'''
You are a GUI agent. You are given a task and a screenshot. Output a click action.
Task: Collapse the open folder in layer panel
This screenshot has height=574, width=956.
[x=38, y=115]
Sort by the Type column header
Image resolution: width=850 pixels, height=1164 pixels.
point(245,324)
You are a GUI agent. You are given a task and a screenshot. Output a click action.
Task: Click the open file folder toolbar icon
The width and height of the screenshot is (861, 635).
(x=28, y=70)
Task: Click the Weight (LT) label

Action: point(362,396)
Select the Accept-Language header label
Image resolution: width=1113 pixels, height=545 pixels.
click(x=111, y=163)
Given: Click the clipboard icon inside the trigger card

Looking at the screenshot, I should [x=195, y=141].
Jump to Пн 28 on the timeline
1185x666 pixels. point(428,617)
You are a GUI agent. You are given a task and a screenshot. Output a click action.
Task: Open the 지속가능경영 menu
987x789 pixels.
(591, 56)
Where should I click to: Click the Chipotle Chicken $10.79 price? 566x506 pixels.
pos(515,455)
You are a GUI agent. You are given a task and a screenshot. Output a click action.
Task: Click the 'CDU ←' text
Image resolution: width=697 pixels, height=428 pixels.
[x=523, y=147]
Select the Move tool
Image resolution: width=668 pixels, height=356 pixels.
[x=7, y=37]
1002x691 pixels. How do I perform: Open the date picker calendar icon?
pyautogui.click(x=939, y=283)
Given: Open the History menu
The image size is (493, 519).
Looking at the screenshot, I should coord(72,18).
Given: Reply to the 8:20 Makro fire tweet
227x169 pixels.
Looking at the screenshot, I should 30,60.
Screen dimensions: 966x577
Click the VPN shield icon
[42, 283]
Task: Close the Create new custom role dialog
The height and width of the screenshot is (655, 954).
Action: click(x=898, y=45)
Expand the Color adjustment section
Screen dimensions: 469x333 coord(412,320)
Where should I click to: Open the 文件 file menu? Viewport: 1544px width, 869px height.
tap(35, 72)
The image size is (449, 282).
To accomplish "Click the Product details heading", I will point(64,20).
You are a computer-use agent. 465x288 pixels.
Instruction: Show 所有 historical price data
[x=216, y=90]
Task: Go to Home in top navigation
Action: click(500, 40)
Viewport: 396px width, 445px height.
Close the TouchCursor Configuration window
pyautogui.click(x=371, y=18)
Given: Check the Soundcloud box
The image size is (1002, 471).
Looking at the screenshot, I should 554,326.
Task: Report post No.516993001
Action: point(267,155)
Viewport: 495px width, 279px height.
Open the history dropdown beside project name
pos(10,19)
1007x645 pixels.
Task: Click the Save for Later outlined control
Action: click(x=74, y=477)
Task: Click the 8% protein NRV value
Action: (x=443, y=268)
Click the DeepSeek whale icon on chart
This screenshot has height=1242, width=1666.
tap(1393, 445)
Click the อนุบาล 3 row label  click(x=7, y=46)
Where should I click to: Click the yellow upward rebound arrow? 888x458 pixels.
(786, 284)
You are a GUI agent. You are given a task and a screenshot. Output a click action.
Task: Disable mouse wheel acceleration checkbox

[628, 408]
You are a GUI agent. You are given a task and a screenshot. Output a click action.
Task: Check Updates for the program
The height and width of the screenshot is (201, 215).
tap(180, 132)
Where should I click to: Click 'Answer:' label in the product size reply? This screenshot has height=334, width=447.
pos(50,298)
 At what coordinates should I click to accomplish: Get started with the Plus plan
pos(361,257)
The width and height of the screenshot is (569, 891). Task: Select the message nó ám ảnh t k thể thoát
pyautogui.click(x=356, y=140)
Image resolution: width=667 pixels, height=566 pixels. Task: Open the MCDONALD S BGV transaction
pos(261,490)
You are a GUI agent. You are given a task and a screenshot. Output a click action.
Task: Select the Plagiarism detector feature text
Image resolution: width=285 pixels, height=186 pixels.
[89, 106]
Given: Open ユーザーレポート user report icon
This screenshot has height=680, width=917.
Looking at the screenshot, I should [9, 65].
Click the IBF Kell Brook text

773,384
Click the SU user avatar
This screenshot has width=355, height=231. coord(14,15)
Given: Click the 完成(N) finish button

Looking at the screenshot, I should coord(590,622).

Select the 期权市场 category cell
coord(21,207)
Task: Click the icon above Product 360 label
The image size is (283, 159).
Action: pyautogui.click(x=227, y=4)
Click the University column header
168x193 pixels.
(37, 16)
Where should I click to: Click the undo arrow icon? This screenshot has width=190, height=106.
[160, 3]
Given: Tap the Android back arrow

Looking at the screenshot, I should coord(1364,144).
'''
▶ THE TASK: Repeat the material above exactly, including every line.

▶ RESULT OF THE EXERCISE:
You are a GUI agent. You are given a task and a screenshot. Output a click action.
Task: Collapse the open folder in layer panel
This screenshot has height=574, width=956.
[x=38, y=115]
Sort by the Type column header
Image resolution: width=850 pixels, height=1164 pixels.
point(245,324)
You are a GUI agent. You are given a task and a screenshot. Output a click action.
Task: Click the open file folder toolbar icon
The width and height of the screenshot is (861, 635).
(x=28, y=70)
Task: Click the Weight (LT) label

Action: point(362,396)
Select the Accept-Language header label
Image resolution: width=1113 pixels, height=545 pixels.
click(x=111, y=163)
Given: Click the clipboard icon inside the trigger card

Looking at the screenshot, I should [x=195, y=141].
Jump to Пн 28 on the timeline
1185x666 pixels. point(428,617)
You are a GUI agent. You are given a task and a screenshot. Output a click action.
Task: Open the 지속가능경영 menu
987x789 pixels.
(591, 56)
Where should I click to: Click the Chipotle Chicken $10.79 price? 566x506 pixels.
pos(515,455)
You are a GUI agent. You are given a task and a screenshot. Output a click action.
Task: Click the 'CDU ←' text
Image resolution: width=697 pixels, height=428 pixels.
[x=523, y=147]
Select the Move tool
Image resolution: width=668 pixels, height=356 pixels.
[x=7, y=37]
1002x691 pixels. How do I perform: Open the date picker calendar icon?
pyautogui.click(x=939, y=283)
Given: Open the History menu
The image size is (493, 519).
Looking at the screenshot, I should coord(72,18).
Given: Reply to the 8:20 Makro fire tweet
227x169 pixels.
Looking at the screenshot, I should 30,60.
Screen dimensions: 966x577
Click the VPN shield icon
[42, 283]
Task: Close the Create new custom role dialog
The height and width of the screenshot is (655, 954).
Action: click(x=898, y=45)
Expand the Color adjustment section
Screen dimensions: 469x333 coord(412,320)
Where should I click to: Open the 文件 file menu? Viewport: 1544px width, 869px height.
tap(35, 72)
The image size is (449, 282).
To accomplish "Click the Product details heading", I will point(64,20).
You are a computer-use agent. 465x288 pixels.
Instruction: Show 所有 historical price data
[x=216, y=90]
Task: Go to Home in top navigation
Action: click(500, 40)
Viewport: 396px width, 445px height.
Close the TouchCursor Configuration window
pyautogui.click(x=371, y=18)
Given: Check the Soundcloud box
The image size is (1002, 471).
Looking at the screenshot, I should 554,326.
Task: Report post No.516993001
Action: point(267,155)
Viewport: 495px width, 279px height.
Open the history dropdown beside project name
pos(10,19)
1007x645 pixels.
Task: Click the Save for Later outlined control
Action: click(x=74, y=477)
Task: Click the 8% protein NRV value
Action: (x=443, y=268)
Click the DeepSeek whale icon on chart
This screenshot has height=1242, width=1666.
tap(1393, 445)
Click the อนุบาล 3 row label  click(x=7, y=46)
Where should I click to: Click the yellow upward rebound arrow? 888x458 pixels.
(786, 284)
You are a GUI agent. You are given a task and a screenshot. Output a click action.
Task: Disable mouse wheel acceleration checkbox

[628, 408]
You are a GUI agent. You are given a task and a screenshot. Output a click action.
Task: Check Updates for the program
The height and width of the screenshot is (201, 215).
tap(180, 132)
Where should I click to: Click 'Answer:' label in the product size reply? This screenshot has height=334, width=447.
pos(50,298)
 At what coordinates should I click to accomplish: Get started with the Plus plan
pos(361,257)
The width and height of the screenshot is (569, 891). Task: Select the message nó ám ảnh t k thể thoát
pyautogui.click(x=356, y=140)
Image resolution: width=667 pixels, height=566 pixels. Task: Open the MCDONALD S BGV transaction
pos(261,490)
You are a GUI agent. You are given a task and a screenshot. Output a click action.
Task: Select the Plagiarism detector feature text
Image resolution: width=285 pixels, height=186 pixels.
[89, 106]
Given: Open ユーザーレポート user report icon
This screenshot has height=680, width=917.
Looking at the screenshot, I should [9, 65].
Click the IBF Kell Brook text

773,384
Click the SU user avatar
This screenshot has width=355, height=231. coord(14,15)
Given: Click the 完成(N) finish button

Looking at the screenshot, I should coord(590,622).

Select the 期权市场 category cell
coord(21,207)
Task: Click the icon above Product 360 label
The image size is (283, 159).
Action: pyautogui.click(x=227, y=4)
Click the University column header
168x193 pixels.
(37, 16)
Where should I click to: Click the undo arrow icon? This screenshot has width=190, height=106.
[160, 3]
Given: Tap the Android back arrow

Looking at the screenshot, I should coord(1364,144).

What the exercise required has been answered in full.